Jesus Christ has long since returned to the Father, but the Holy Spirit continues to indwell us.  It's true that the world hates Christians but in spite of all its hostility and hatred, Jesus said we have a Comforter who will strengthen, empower, and energize us to give testimony of Christ and convict men of sin.  What a tremendous promise! In their own strength the disciples couldn't confront the world, but energized by the Holy Spirit they turned the world upside down.  So can we!

Focusing of the Facts

1.  What does "these things" of John 16:1 refer to ?

2.  Explain the meaning of the Greek word translated "offended" in John 16:1. 

3.  Explain how the apostle Paul, before his conversion, partially fulfilled John 16:2 (Acts 26:9-11). 

4.  What is another word for faith (John 14:29)?

5.  Why did the Jewish people fear being put out of the synagogue (John 16:2)?

6.  What does the term translated "service" mean in John 16:2?

7.  How does right knowledge affect worship (John 16:3)?

8.  Why did Christ wait until the end of His ministry to tell His disciples about the depth of persecution they would face (John 16:4)?
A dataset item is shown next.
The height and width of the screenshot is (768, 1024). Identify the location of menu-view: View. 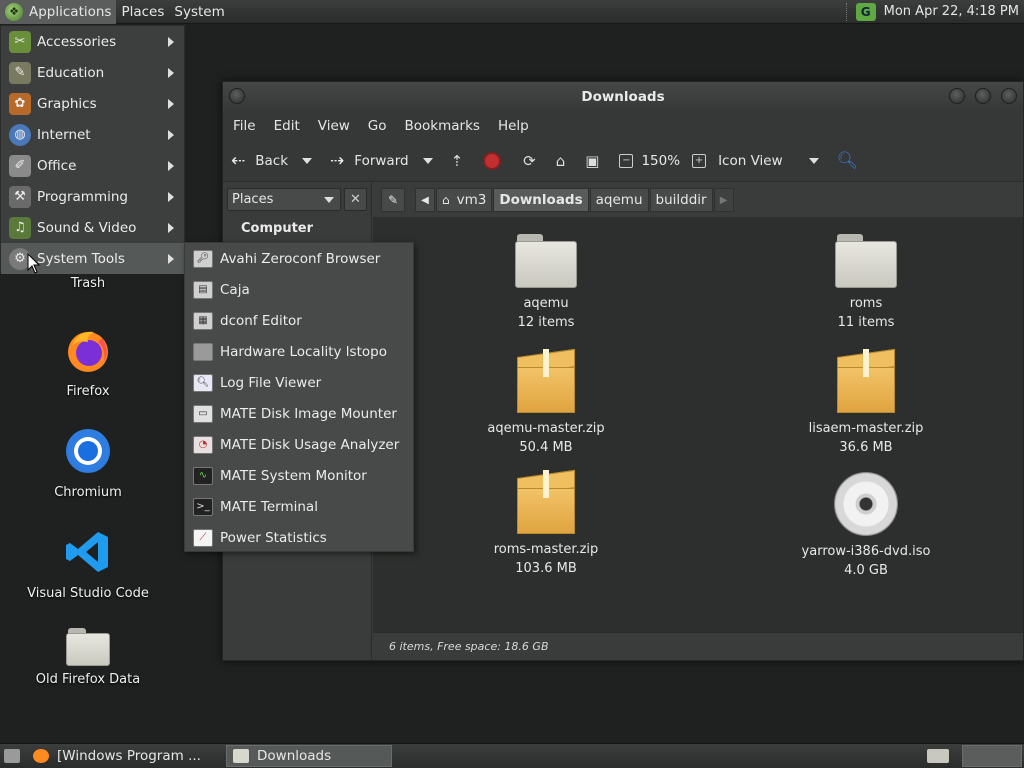
(334, 126).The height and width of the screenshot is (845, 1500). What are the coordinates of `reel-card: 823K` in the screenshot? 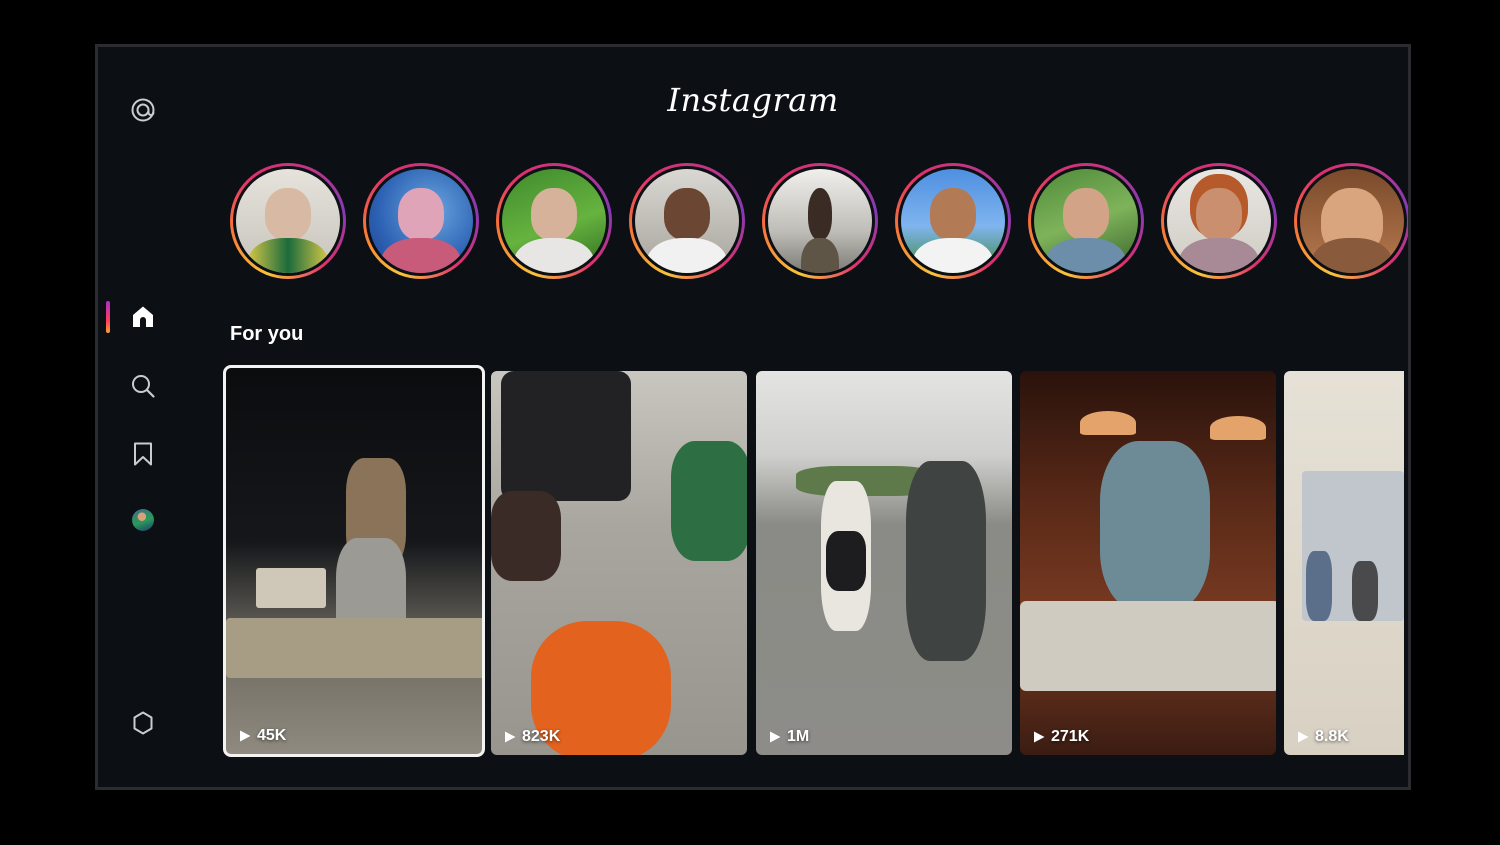 It's located at (619, 563).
9.  Who is the dragon in Revelation 12:9?

10.  Identify the child and woman in Revelation 12:13. 

11.  Explain why there is no contradiction between John 16:5 and John 13:36. 

12.  How did Christ's resurrection affect the disciples (Luke 24:50-53)?

Pondering the Principles

1.  When we think of God's loving care for His children, we usually turn to passages such as Psalm 23 or Isaiah 40.  Although we may not think of John 16:1-7 as such a passage, in many ways it tells us of God concern and involvement in our lives.  Some claim that God is not personal in nature or that He doesn't care about mankind.  In contrast, how is God's care for His children evident in this passage?

2. We tend to forget God's many provisions when we have experienced an extended period of ease (Deut.  8:11-18).  That is one reason trials are to be counted as a blessing from God (James 1:2-5).  Realizing that we tend to forget past divine provisions and that we need encouragement to confront a hostile world, God instructed His children to establish memorials.  Those memorials were be simple reminders of God gracious dealing with His children in the past (eg.  Josh.  4:9).  They served to strengthen the faith of believers as they face new difficulties.  Think of ways that you and your family could establish personal memorials so that you don't forget the good things God has done for you.